Wilma was on a curving course that would carry it through the narrow channel between Cuba and Mexico on Friday, possibly within a few miles of Cancun and Cozumel. Forecasters warned it could smash into southwestern Florida on Saturday with towering waves, then work its way up the East Coast with devastating effect.

Heavy rain, high winds and rough seas pounded coastal areas of Honduras, knocking out power to some towns, forcing the evacuation of coastal villages and closure of two Caribbean ports.

Four fishermen were reported missing at sea and about 500 U.S. and European tourists were moved to safe locations at hotels on the Bay Islands.

The head of Haiti's civil protection agency, Maria Alta Jean-Baptiste, said a man drowned Wednesday while trying to cross a river that overflowed its banks in the southern town of Les Anglais. She said another man was swept away by the fast-moving current but survived.

The death raised to 12 the number of people killed in rain and landslides since Monday in the island nation. One man also died Sunday in a rain-swollen river.

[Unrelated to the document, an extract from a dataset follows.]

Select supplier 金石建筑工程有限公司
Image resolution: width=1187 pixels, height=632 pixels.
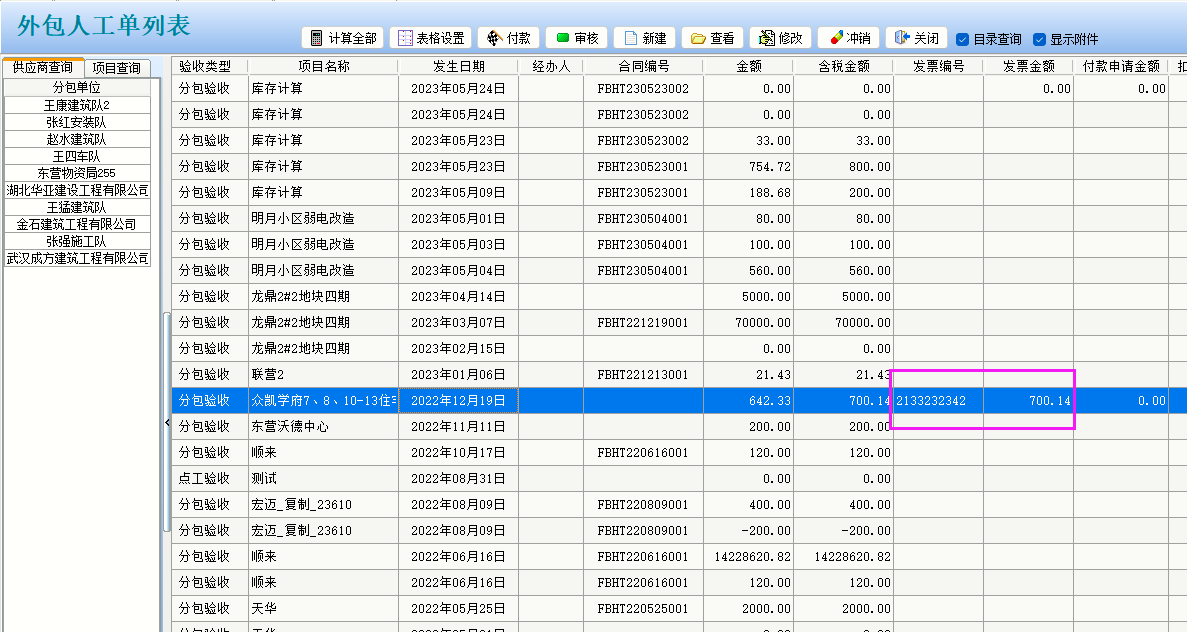coord(77,224)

In this picture released by the Jamaica Defense Force, a woman and her daughter are are rescued by the Airwing officers in a helicopter from the flooded town of Bushy Park, just outside Kingston, Jamaica, Tuesday, Oct. 18, 2005.
In this picture released by the Jamaica Defense Force, a woman and her daughter are are rescued by the Airwing officers in a helicopter from the flooded town of Bushy Park, just outside Kingston, Jamaica, Tuesday, Oct. 18, 2005.[AP]
Cuban authorities suspended classes in the threatened western province of Pinar del Rio and prepared to evacuate tourists from campgrounds and low-lying areas, according to Granma, the Communist Party daily. Heavy rains in the island's eastern province of Granma forced the evacuations of more than 1,000 people.

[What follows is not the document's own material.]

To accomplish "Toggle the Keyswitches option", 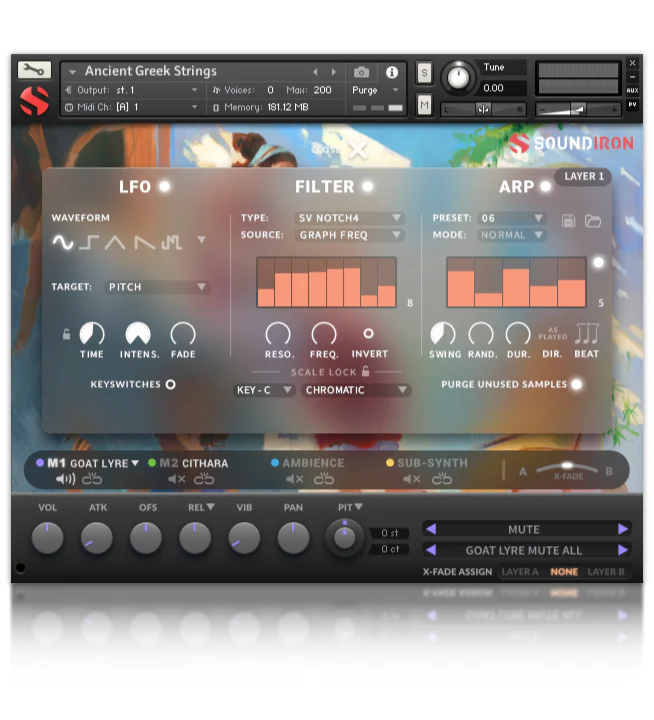I will (x=170, y=384).
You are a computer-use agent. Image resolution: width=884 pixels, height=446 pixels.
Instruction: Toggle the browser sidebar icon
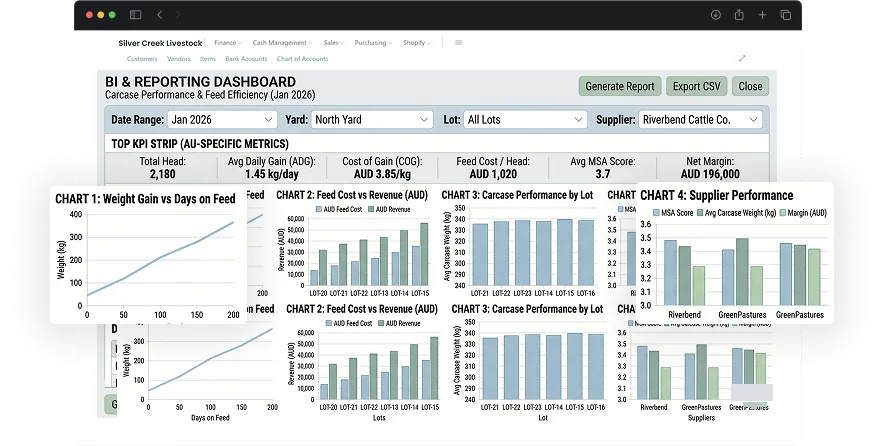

Forecasters said Wilma was stronger than the Labor Day hurricane that hit the Florida Keys in 1935, the most powerful Atlantic hurricane to make landfall on record.

But disruptive high-altitude winds in the Gulf of Mexico should weaken Wilma before landfall, said Hugh Cobb, a meteorologist at the hurricane center.

Wilma's track could take it near Punta Gorda on Florida's southwestern Gulf Coast and other areas hit by Hurricane Charley, a Category 4 storm, in August 2004. The state has seen seven hurricanes hit or pass close by since then, causing more than $20 billion in damage and killing nearly 150 people.

Forecasters said Wilma should avoid the central Gulf coast ravaged by Katrina and Rita, which killed more than 1,200 people.

Wilma is the record-tying 12th hurricane of the Atlantic season, the same number reached in 1969. Records have been kept since 1851. On Monday, Wilma became the Atlantic hurricane season's 21st named storm, tying the record set in 1933 and exhausting the list of names for this year.

The six-month hurricane season ends Nov. 30. Any new storms would be named with letters from the Greek alphabet, starting with Alpha.